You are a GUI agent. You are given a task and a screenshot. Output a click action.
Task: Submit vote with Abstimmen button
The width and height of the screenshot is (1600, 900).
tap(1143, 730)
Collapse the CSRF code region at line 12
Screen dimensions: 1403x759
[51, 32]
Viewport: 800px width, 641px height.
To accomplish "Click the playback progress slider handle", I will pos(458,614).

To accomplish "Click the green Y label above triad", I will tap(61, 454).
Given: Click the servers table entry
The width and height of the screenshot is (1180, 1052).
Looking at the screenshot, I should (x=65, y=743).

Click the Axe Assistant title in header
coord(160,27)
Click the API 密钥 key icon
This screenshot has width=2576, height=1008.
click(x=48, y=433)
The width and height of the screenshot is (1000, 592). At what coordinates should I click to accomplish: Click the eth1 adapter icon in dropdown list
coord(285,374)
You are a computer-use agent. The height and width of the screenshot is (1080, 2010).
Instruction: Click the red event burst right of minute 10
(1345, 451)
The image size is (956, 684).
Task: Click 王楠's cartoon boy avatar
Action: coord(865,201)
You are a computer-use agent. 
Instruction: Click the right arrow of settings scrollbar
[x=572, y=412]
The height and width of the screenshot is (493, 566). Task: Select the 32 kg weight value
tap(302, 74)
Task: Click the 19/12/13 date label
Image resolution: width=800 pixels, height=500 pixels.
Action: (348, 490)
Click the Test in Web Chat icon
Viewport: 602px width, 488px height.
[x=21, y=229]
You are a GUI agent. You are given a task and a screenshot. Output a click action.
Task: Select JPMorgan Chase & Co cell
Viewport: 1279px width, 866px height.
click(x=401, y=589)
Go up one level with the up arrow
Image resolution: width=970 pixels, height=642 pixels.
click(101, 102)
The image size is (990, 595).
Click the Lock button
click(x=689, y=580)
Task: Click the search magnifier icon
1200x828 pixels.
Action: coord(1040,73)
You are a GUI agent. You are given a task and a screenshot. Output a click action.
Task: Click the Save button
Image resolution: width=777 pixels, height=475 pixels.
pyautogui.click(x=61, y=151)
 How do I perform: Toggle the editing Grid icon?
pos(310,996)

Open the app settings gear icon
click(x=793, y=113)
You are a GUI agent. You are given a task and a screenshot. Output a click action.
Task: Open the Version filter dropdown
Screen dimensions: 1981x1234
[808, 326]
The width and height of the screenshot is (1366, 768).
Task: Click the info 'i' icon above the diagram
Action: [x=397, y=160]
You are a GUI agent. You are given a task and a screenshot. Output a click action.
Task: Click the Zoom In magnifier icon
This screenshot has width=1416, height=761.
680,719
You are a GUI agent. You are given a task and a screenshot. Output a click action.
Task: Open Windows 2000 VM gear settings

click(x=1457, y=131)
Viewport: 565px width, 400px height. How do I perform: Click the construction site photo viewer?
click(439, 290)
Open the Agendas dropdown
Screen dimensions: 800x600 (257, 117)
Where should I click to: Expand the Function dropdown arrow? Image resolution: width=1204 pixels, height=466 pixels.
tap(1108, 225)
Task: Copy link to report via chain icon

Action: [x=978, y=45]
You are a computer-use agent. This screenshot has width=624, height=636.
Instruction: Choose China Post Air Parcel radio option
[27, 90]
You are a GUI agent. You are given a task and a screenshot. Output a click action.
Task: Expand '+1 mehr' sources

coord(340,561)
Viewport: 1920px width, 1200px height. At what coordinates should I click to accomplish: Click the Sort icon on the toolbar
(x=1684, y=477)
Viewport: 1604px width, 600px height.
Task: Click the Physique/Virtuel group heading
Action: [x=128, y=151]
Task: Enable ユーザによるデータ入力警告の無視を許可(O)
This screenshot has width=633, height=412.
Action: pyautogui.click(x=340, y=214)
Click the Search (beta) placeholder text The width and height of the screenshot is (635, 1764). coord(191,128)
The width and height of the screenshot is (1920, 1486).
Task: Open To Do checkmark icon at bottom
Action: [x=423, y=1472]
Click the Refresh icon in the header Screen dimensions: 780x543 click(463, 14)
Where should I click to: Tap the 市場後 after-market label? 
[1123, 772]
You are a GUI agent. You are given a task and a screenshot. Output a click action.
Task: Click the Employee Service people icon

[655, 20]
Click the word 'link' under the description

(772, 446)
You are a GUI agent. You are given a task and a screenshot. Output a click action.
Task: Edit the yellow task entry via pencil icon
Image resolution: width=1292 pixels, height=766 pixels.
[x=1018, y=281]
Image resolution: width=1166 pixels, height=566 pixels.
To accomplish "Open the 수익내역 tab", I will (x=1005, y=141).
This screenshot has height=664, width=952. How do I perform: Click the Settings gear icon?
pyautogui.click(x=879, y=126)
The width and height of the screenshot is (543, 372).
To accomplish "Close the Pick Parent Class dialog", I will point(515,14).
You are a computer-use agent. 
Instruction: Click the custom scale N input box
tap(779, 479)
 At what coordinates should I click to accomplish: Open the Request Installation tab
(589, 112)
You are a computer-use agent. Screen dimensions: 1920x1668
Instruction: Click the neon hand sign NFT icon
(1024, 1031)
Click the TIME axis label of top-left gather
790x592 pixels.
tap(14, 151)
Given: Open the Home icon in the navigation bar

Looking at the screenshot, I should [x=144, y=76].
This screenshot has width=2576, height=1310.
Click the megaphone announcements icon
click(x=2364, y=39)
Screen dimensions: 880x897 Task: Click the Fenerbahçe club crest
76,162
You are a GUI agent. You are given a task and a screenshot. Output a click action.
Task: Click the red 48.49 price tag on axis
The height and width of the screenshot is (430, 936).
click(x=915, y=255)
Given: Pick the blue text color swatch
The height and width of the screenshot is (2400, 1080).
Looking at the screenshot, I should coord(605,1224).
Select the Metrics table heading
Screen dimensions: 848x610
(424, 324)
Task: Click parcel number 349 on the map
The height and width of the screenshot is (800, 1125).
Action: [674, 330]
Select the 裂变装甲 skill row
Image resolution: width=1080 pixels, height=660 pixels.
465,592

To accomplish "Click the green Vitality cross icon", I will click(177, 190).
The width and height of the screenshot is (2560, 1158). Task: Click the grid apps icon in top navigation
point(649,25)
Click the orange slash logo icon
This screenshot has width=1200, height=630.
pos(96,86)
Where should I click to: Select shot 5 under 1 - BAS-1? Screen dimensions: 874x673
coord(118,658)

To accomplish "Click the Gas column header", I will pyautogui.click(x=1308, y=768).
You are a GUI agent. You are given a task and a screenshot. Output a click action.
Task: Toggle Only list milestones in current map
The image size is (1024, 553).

_ _ _ _

Can you reproduce everything in the listing above, from the line containing "Viewport: 800px width, 641px height." down to the line containing "Looking at the screenshot, I should (x=65, y=743).", without a single change, both of those lines included?

**Completed exercise:**
Viewport: 800px width, 641px height.
To accomplish "Click the playback progress slider handle", I will pos(458,614).

To accomplish "Click the green Y label above triad", I will tap(61, 454).
Given: Click the servers table entry
The width and height of the screenshot is (1180, 1052).
Looking at the screenshot, I should (x=65, y=743).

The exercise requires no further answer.